2020-02-06

IAM Debt and Deficit

Technical debt has become a common term within the software industry. Made popular by Ward Cunningham, who developed the first wiki and was a co-author of the Manifesto for Agile Software. Technical debt was a metaphor for the long-term obligation (deferred costs) developers and software teams incur when taking shortcuts. 
"Shipping first-time code is like going into debt. A little debt speeds development so long as it is paid back promptly with a rewrite... The danger occurs when the debt is not repaid. Every minute spent on not-quite-right code counts as interest on that debt. Entire engineering organizations can be brought to a stand-still under the debt load of an unconsolidated implementation, object-oriented or otherwise."— Ward Cunningham, 1992

In "Another" 4 Pillars of IAM I covered why we need IAM. Depending on the
your organization, it could be viewed as a competitive advantage or forced cost to do business. Data without any ability to access it by humans or non-human identities, to access it would have no purpose. Companies without an IAM vision or strategy, tend to see IAM as an area to take shortcuts, many not even realizing the debt that they are accruing while thinking they saving time and effort. How many times have you being asked to grant a role with additional privileges "for now", not finalize access roles, "temporarily" use and existing "service account", "give root in development, create a local identity or credential store... etc? More concerning is when companies have strategic projects, which they want to expedite and ask IAM or security as a whole to not "disrupt them" till they get it going? This is especially true of shadow IT, mobile apps, customer apps, cloud and DevOps, and emerging technologies.

The next thing, they in production, with 100's of users and find their subject to regulatory requirements and emerge battered from their first audit. Leadership then asks the IAM team to "fix it",  thinking this is like switching on a feature, doing a simple configuration change or collect the logs centrally. Since identity and access are foundational and due to interest costs, it turns into a huge project of nearly the same costs and timelines as the original. Audit, leadership and the app team are unhappy as this derails the whole fast path strategy and goes right back into looking to go into more IAM debt by cutting costs to now bring the system into the corporate architecture and controls. The alternate is admitting failure and the waste of those resources used to "fast path" the special project, and that could cost people jobs.

To touch on the foundational nature of IAM, for those less familiar, let use a simple example. When you install an appliance, operating system or literally any software, you always need to create the first credential (often the privileged "service account" like root, admin, dba etc. If you have a PAM program, you need adaptors (tested in and deployed), privileged definitions, onboard privileged credentials, create safes, establish owners, access groups etc. If you have an identity management platform you need adapters, IBoR integration and credential management, build the roles in your role catalogue, role catalogue integration,  request management, active directory groups, service accounts,  integrate into automation, KPI, UEBA etc. I have personally never had great success retrofitting IAM to an application, as the users have what they need already - access and see anything further as unnecessary admin. Only when wanting and waiting for access are users quick to respond and this is where you can capture the required information to manage onboard the application.

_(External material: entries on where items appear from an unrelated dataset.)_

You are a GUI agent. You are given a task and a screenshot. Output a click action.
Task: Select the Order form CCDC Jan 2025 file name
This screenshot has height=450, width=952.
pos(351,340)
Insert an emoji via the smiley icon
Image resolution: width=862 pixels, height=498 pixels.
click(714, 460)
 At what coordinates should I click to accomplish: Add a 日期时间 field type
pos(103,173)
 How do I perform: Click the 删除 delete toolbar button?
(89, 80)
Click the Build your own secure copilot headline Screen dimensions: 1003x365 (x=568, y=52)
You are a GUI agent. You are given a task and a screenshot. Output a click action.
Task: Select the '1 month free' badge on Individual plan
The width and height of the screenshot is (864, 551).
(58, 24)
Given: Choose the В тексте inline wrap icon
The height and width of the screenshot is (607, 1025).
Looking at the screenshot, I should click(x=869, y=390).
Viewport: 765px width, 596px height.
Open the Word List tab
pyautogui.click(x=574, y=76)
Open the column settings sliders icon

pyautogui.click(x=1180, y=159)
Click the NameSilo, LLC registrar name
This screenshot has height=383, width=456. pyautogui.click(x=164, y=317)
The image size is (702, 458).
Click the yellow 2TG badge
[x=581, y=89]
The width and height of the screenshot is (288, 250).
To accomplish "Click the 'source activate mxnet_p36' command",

IAM deficit is much like deficit programming. A very common mistake is building IAM controls for a point in time. For example, we pulled a list of users in a group last week, reviewed it and ignored changes during that week. A PAM or identity management program is a program, not a project and not built to a point in time, but as a set of controls and infrastructure that becomes core to your digital strategy. Usually, companies have a continual rotation of applications, as applications are end of life and new applications brought into the organization. Various organizations have a different level of formality and controls around introducing new applications. Each new application needs to be onboarded onto your IAM infrastructure. If your onboarding team is onboarding 3 applications a quarter, while your organization is introducing 5 applications a quarter, your IAM deficit is 2 applications or -40%. Does your IAM KPI only show how many new apps were onboarded for a period of time or does your KPI compare that to the new apps added?

When your IAM team is spending the majority of the time working on IAM debt (paying interest) and running an IAM deficit, you are losing ground.